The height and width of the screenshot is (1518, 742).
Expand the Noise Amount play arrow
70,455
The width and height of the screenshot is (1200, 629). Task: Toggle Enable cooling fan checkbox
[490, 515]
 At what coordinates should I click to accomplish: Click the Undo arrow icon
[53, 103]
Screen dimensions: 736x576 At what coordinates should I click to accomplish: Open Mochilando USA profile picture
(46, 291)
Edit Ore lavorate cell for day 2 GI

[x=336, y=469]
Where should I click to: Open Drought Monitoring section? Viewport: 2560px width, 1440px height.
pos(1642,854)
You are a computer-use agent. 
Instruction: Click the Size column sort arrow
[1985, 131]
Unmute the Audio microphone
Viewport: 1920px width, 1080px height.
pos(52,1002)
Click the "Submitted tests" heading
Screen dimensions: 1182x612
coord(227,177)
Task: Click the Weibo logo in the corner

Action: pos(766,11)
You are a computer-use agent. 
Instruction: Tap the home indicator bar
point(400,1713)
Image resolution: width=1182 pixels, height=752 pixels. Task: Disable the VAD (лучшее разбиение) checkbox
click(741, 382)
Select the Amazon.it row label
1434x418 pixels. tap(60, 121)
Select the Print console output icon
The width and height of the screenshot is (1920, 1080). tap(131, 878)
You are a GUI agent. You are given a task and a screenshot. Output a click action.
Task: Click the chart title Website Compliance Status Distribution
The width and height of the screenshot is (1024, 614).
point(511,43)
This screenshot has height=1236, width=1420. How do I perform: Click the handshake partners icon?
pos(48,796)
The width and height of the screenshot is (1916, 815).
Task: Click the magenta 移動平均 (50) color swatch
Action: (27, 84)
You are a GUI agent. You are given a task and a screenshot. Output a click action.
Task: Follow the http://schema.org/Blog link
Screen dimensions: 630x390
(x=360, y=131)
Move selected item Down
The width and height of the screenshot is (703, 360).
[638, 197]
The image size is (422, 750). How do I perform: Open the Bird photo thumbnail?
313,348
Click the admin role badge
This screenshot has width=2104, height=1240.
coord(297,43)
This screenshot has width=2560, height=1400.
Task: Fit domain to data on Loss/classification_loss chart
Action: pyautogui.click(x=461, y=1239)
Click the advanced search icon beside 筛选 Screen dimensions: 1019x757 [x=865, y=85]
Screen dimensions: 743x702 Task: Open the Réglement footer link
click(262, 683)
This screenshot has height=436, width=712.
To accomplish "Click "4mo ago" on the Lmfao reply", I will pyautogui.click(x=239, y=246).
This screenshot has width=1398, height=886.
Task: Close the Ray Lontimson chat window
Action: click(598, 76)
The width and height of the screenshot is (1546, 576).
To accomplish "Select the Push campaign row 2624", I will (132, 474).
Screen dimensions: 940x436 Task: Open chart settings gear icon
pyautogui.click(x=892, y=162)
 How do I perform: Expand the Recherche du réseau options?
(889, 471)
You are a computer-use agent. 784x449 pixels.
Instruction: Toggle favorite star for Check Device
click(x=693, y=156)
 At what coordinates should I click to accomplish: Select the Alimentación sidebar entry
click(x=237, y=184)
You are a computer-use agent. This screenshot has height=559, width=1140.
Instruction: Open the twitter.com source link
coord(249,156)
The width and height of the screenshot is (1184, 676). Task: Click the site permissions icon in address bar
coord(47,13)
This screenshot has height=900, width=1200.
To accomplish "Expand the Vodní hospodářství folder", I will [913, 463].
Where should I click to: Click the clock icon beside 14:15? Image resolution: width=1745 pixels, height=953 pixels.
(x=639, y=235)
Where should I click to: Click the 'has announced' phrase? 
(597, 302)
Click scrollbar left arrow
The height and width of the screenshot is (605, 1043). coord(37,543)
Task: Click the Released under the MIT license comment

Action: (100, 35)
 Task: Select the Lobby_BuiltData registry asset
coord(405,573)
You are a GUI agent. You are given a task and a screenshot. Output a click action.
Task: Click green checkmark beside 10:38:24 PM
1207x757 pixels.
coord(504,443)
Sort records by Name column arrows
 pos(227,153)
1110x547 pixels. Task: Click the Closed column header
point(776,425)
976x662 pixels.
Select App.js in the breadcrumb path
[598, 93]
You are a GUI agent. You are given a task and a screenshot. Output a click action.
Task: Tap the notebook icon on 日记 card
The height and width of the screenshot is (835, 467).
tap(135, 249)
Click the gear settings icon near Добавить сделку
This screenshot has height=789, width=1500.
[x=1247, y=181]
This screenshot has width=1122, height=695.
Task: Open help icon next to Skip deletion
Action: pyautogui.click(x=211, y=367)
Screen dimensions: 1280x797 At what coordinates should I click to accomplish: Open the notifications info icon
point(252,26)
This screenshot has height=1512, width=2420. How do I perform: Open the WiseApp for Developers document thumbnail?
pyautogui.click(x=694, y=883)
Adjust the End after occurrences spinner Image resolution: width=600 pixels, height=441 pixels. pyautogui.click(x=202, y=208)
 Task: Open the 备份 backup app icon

============

What you should do
Repeat the lines of the records word for word, starting at the line that contains "The image size" and ending at the line that contains "Task: Fit domain".

Full solution
The image size is (422, 750). How do I perform: Open the Bird photo thumbnail?
313,348
Click the admin role badge
This screenshot has width=2104, height=1240.
coord(297,43)
This screenshot has width=2560, height=1400.
Task: Fit domain to data on Loss/classification_loss chart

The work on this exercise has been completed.